I experienced so much envy when another boy came to Castro Kink’s lovely abode. I got really jealous of him because he seemed to be grabbing attention from all of us. I also got really envious of him because he’s really sexy and handsome. His beauty triggered my self-esteem problems ever since last year when my ex-boyfriend ditched me. It hit me so much that I then became more aloof and distant to everyone. Until the very man who made me feel envy and jealous listened to me.
He said so much love and appreciation to me that I just can’t hate him for what he is. He is also smart and mature. He’s such a gentle human being. He told me that it’s okay to have insecurities andd not to beat myself up. We even complimented each other but… it didn’t do much but connect us together more.
July 2016.
Unfortunately when this year’s Dore Alley happened, I felt the same emotions after the horrible timing made me feel neglected and ignored. I made a French exit since everyone was doing a scene in public. I cried on the way home thinking “I’m not even tough enough to ask people for what I want” or “I’m not good enough for them. I’m not good-looking enough for them,” only because Castro Kink was playing with His other subs more than me. All I got from Him that day was a spanking right after He just roughly and wholeheartedly spanked another sub. It was painful and full of energy, but it felt transient. Empty. I was unsatisfied because firstly, it was literally short (it lasted around 68 seconds), and secondly, he just finished mutilating someone’s ass. He was tired and sweaty. Even I asked for more, He’d be tired and I’d feel greedy. It was a situation where I couldn’t win anything. I thought, “if I asked him if I could get more time from him, he’d be mad for being tired. Even if he does something to me, he’d be tired and not be fully into it. If I didn’t ask him, I’d be left out alone.” The latter thought became true. He played with His subs again, who just had their turn with Him.
So I left.
However, I had that tiny hope and courage to talk to friends about it. That moment made me confirm that the majority of the kink community is a wonderful subculture. Castro Kink finally realized that my feelings were at a low and He, His boys, and pups were there for me. And Castro Kink even told me that his boy was also aloof because of me. He wanted me to spend more time with Him. I almost broke in tears when He said that to me one evening. I immediately talked to him about it and I hugged him. Tightly. I couldn’t even express my gratitude for them verbally. I guess I’m still working on that.
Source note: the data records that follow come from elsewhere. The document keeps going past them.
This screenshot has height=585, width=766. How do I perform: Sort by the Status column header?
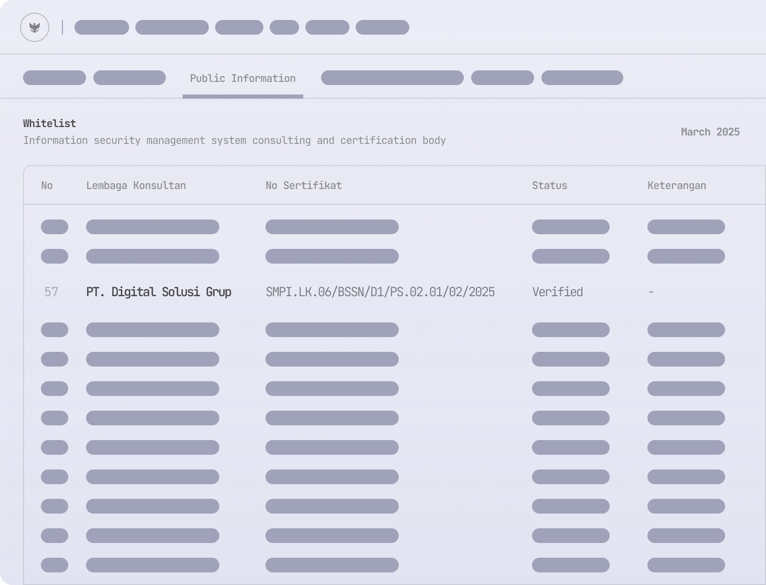pyautogui.click(x=549, y=185)
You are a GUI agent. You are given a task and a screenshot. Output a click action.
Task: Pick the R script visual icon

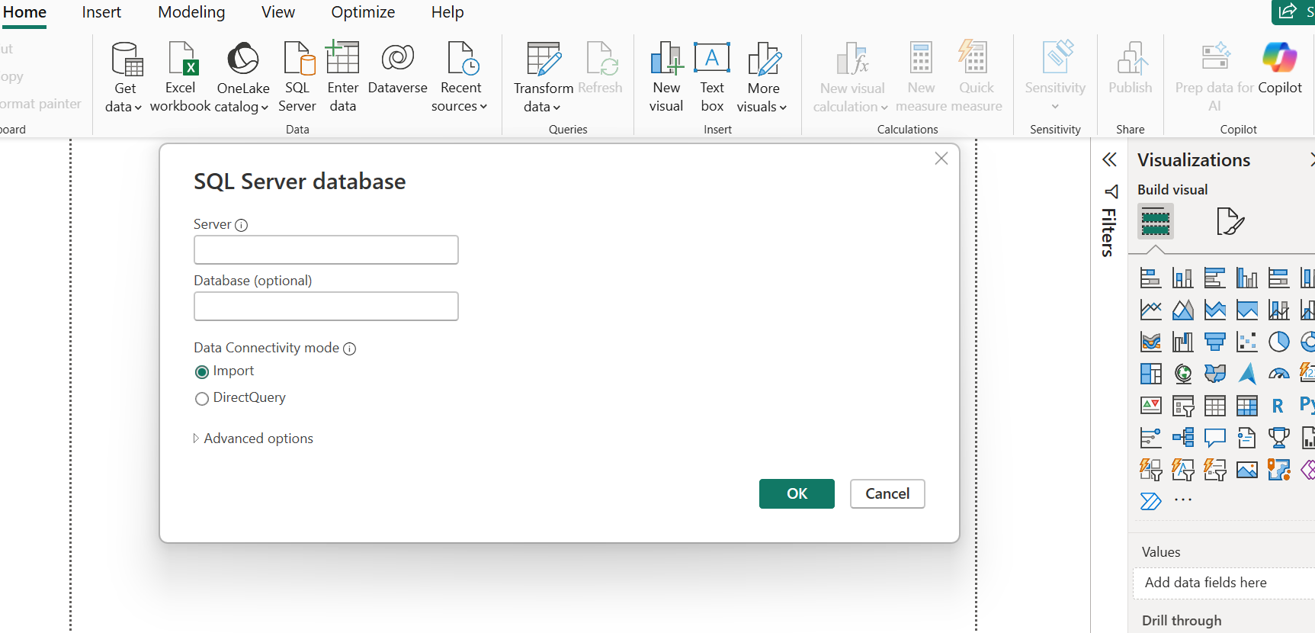[1278, 406]

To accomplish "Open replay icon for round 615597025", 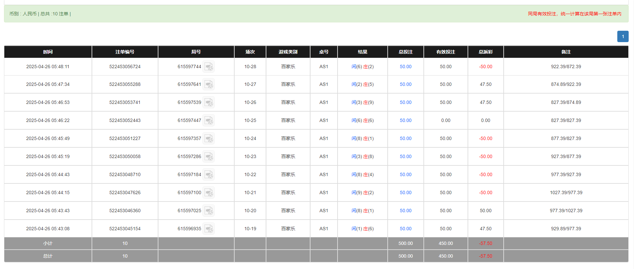I will point(209,211).
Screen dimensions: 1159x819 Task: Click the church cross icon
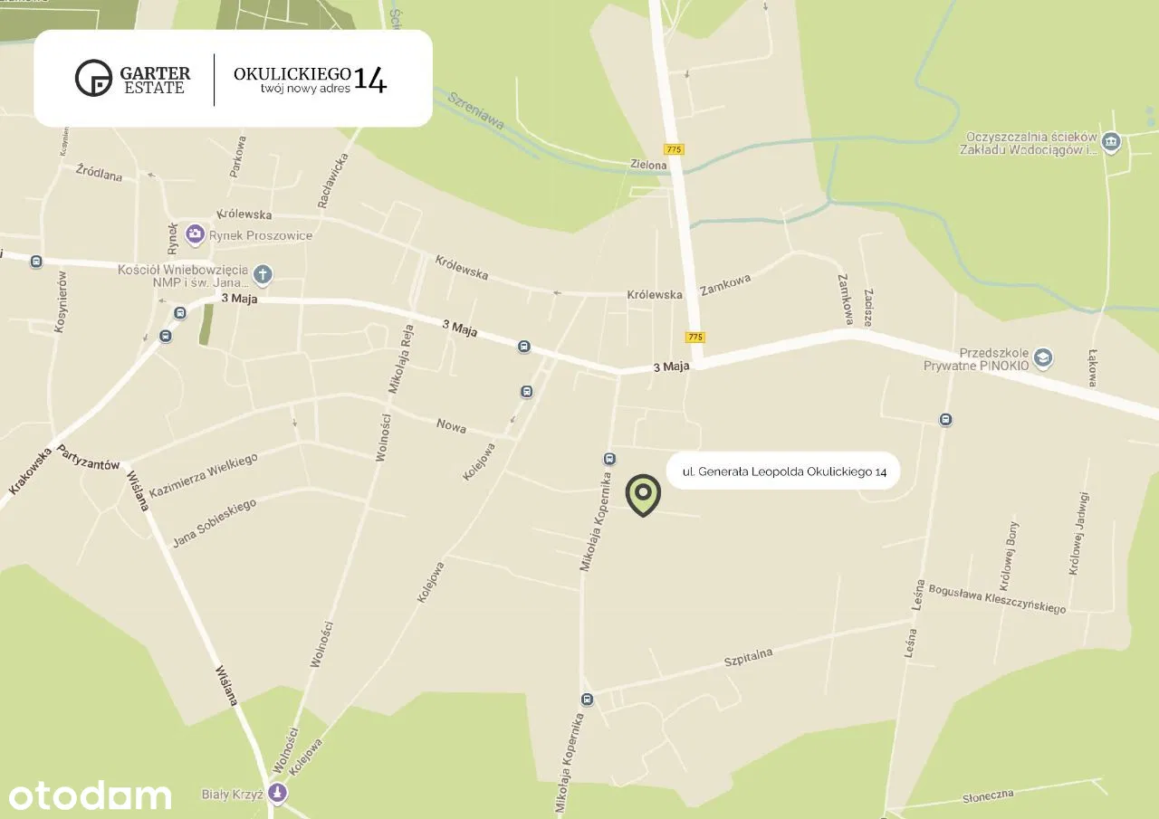pos(263,274)
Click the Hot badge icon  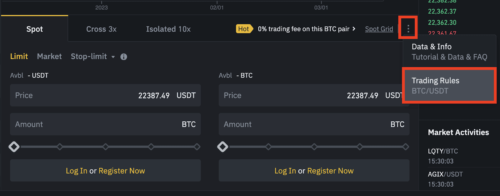pyautogui.click(x=244, y=29)
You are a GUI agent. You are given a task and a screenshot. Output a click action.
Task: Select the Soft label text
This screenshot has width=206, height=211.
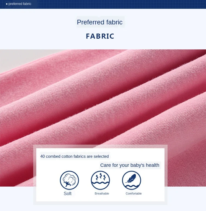click(68, 193)
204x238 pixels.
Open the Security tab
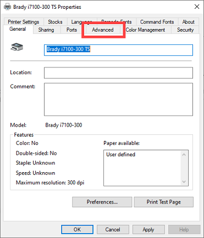185,30
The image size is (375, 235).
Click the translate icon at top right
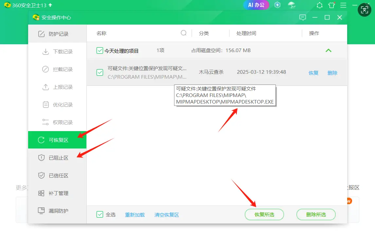click(x=365, y=10)

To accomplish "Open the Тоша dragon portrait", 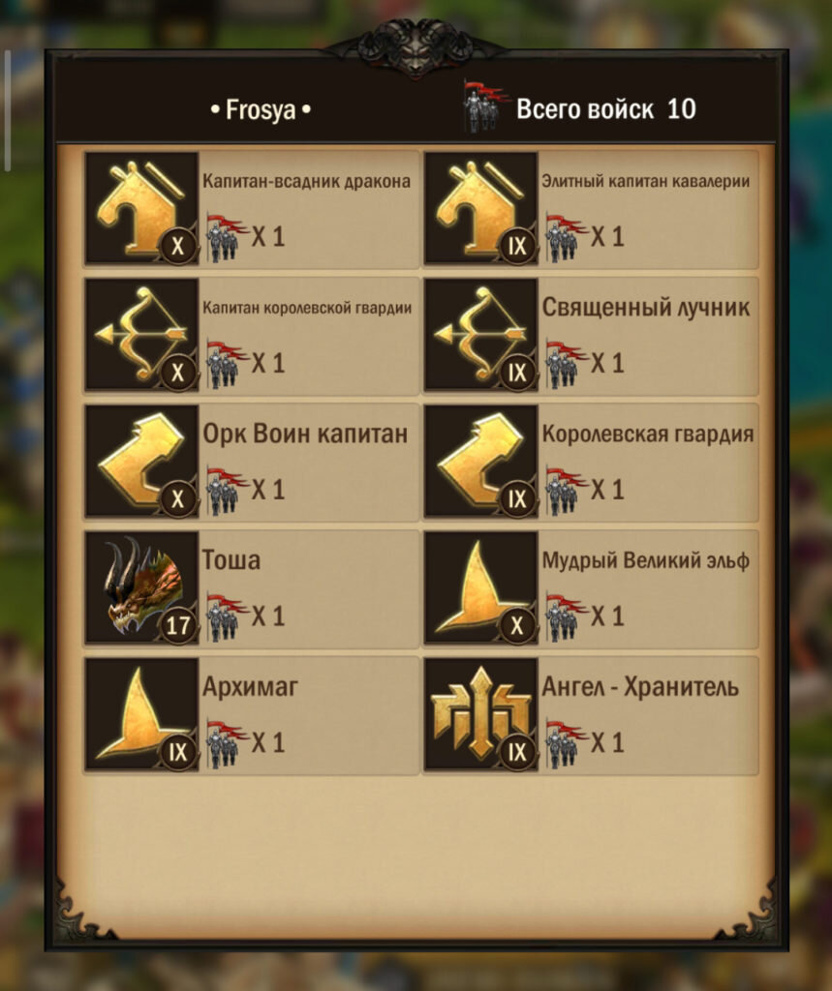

I love them so much. So much that it’s not even romantic. Just sheer love.
At that time, I’ve been prepared to (somehow, coerced or not) serve Castro Kink and be there for his boys and pups. I want to be that one stray pup who is there when I’m needed and when I want to feel needed.
August 2016
Despite feeling low almost all the time whenever He plays with someone else, I’m still hopeful and thankful that I’ve met him. It is definitely true that it would take me a long time to be fully aware of my envy, jealousy, and self-esteem issues, but I’m still working on it just by talking to everyone about it. My fellow pups and subs are always there for me. In return, I’m there for them as well because my goal since I graduated high school is to make people happy when they see or get to know me. I may be imperfect, but, we’re humans.
One evening, I was about to leave Castro Kink’s home. Whisper, Him, and I hugged each other. I had a sudden and arbitrary thought: I unbuttoned my blue leather choker. I gave them hints. They didn’t get it. I told them that I want to submit to Castro Kink and Alpha Whisper.
At a warm evening, I was collared by Castro Kink on August 15, 2016. It was one of the most awesome things that I’ve experienced in my life, not just in kink life. Feelings overflowed, but not to the point where I cried. Maybe someday I’ll cry.
Since then, I’m still growing up to be there for everyone, no matter how envious, mad, jealous, or even stupid I get, deep down, I still strive to be a better person, pup, sub, boy, slave, slut to Castro Kink and His subs.
And that is how I met Castro Kink and His lovely family.
I could never be happier at this moment.
Migikun, proudly owned by Castro Kink.